The reason why those wild gyrations of the world's benchmark stock index were so hard to believe was because it just didn't seem rational. That came as a surprise to a lot of mainstream observers, who for decades held on to the belief that the financial markets are "rational and efficient." Here's an excerpt from the October 7 New York Times article titled, "Forget Logic; Fear Appears to Have Edge" (emphasis added):
 
"Anybody searching for cause-and-effect logic in the daily gyrations of the market will be disappointed... the market has become a case study in the psychology of crowds, many experts say. During the dot-com boom in the late 1990s, it seemed everybody and their grandmothers were piling into stocks. Now they are bailing out.
 
"Fear is an immensely powerful force… Scientists who have studied the brain function have found that the amygdala, the part of the brain that controls fear, responds faster than the parts of the brain that handle cognitive functions."
 
And now, another quote – this one from a 1999 book "The Wave Principle of Human Social Behavior…" by Robert Prechter, EWI's founder and CEO. See how well if it explains "the psychology of crowds" and confirms what many mainstream financial analysts were just discovering last fall (emphasis added):
 
"The primitive [human] brain stem, called the basal ganglia, which we share with animal forms as low as reptiles, controls impulses essential to survival.

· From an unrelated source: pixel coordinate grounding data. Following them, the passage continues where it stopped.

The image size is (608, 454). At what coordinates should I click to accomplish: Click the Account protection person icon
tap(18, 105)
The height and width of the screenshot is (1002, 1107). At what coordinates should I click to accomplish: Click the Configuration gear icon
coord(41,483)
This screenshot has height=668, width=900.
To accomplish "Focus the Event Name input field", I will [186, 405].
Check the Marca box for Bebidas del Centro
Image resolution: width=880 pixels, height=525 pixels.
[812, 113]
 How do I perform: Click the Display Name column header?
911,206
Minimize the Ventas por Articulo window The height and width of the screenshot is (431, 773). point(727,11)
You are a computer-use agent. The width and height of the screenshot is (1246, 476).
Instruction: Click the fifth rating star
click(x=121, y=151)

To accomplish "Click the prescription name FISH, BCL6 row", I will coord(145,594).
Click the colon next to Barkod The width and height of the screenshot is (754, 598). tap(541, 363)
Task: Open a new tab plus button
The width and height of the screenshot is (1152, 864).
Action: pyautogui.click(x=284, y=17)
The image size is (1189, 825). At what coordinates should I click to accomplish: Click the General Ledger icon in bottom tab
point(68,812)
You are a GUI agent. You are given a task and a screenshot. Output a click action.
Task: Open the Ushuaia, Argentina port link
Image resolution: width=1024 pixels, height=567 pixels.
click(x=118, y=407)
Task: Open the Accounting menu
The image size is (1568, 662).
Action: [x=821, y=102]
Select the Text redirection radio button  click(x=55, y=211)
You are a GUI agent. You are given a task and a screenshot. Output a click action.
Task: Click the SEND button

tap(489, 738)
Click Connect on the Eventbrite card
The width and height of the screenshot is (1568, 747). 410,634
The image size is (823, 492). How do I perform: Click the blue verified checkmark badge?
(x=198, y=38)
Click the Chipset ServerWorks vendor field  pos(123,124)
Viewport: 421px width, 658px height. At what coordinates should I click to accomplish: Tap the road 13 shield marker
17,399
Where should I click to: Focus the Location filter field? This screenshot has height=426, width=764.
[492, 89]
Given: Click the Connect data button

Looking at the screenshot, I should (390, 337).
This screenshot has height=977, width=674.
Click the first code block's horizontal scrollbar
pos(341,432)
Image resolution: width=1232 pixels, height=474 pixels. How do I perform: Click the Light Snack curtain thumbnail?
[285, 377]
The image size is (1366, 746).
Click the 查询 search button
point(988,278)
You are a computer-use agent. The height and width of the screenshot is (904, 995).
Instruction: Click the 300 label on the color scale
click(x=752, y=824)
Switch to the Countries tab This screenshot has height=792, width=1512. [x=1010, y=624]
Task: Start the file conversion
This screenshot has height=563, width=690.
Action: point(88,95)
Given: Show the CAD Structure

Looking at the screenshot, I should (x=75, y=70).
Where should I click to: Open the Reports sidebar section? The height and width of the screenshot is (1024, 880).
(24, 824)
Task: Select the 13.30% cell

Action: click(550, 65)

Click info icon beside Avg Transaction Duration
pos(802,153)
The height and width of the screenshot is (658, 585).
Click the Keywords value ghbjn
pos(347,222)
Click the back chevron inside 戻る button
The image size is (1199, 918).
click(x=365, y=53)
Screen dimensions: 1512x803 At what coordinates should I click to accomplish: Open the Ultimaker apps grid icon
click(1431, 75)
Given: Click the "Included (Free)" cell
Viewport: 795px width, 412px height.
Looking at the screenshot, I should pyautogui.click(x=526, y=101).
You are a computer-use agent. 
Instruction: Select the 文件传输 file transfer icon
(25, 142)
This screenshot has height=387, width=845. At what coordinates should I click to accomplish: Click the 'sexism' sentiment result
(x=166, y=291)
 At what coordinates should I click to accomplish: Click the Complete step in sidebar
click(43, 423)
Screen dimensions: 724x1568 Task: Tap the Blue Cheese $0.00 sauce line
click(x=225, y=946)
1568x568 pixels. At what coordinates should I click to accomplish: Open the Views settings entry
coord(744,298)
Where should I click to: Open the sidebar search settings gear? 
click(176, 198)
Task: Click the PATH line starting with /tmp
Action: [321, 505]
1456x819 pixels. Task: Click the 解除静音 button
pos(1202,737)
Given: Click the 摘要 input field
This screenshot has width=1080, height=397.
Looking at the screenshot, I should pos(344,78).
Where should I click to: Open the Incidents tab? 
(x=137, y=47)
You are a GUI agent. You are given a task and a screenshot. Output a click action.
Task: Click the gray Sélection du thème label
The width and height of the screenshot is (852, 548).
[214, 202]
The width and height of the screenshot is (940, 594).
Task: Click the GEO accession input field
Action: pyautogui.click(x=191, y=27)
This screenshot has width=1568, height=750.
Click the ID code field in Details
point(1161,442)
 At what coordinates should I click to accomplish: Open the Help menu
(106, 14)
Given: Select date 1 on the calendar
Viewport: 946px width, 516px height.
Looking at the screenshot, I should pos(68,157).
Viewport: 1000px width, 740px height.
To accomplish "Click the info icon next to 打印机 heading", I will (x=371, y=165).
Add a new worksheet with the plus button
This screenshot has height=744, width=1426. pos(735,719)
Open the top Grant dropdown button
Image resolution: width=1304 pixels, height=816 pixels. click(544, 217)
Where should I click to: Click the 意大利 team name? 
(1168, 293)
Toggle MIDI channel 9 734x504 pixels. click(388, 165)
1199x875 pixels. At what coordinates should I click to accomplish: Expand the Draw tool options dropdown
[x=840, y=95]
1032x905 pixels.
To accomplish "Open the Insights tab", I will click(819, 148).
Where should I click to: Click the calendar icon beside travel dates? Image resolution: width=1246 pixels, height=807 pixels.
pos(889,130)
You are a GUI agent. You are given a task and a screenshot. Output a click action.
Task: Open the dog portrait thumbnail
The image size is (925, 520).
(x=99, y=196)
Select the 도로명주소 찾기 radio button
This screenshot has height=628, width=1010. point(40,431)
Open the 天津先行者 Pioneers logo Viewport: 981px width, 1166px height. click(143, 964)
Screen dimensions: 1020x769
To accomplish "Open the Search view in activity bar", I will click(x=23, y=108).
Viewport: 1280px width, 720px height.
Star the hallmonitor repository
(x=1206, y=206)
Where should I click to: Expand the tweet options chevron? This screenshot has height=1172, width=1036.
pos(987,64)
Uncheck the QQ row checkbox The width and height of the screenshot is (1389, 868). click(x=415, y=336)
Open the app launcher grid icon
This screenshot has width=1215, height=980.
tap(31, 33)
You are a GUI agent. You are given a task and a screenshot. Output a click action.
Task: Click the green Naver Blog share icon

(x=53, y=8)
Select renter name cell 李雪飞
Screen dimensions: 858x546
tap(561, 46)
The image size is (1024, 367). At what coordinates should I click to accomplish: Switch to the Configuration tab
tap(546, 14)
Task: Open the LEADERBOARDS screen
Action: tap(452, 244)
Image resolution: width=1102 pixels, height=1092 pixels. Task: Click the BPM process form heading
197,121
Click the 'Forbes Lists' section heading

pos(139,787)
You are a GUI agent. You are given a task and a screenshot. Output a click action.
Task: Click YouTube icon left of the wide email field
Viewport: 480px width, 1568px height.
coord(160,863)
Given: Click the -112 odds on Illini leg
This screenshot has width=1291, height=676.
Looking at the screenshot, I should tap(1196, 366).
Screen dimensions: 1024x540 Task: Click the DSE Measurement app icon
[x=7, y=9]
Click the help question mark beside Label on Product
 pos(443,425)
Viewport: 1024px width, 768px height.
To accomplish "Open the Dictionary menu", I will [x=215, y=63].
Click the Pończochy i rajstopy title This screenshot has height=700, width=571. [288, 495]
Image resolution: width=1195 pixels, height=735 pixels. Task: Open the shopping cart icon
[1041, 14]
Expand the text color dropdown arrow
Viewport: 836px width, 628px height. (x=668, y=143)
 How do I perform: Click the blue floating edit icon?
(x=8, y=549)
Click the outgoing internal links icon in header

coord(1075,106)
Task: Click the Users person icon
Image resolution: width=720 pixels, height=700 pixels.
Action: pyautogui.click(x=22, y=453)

The limbic system, which we share with mammals, controls emotions. The neocortex, which is significantly developed only in humans, is the seat of reason. Thus, we actually have three connected minds: primal, emotional and rational."
 
"The emotional brain can be triggered by a walnut-sized structure called the amygdala. If the amygdala senses a threat, it reacts instantaneously, signaling crisis and setting off emotional alarms in the limbic system. In an emotionally charged situation, the limbic system usually wins.
 
"As a primitive tool of survival, emotional impulses from the limbic system impel a desire among individuals to seek signals from others in matters of knowledge and behavior and therefore to align their feelings and convictions with those of the group. The desire to belong to and be accepted by the group is particularly powerful in intensely emotional social settings, when it can overwhelm the higher brain functions.
 
"In a realm such as investing, where so few are knowledgeable…the tendency toward dependence is pervasive. Trends…are steered not by the rational decisions of individual minds but by the peculiar collective sensibilities of the herd. Wall Street certainly shares aspects of a crowd… Most people get virtually all of their ideas about financial markets from other people, through newspapers, television, tipsters and analysts, without checking a thing. This dependence is nearly universal, even among long-term investors... [who] .... are driven to follow the herd because they do not have firsthand knowledge adequate to form an independent conviction, which makes them seek wisdom in numbers. The unconscious says: You have too little basis upon which to exercise reason; your only alternative is to assume that the herd knows where it’s going.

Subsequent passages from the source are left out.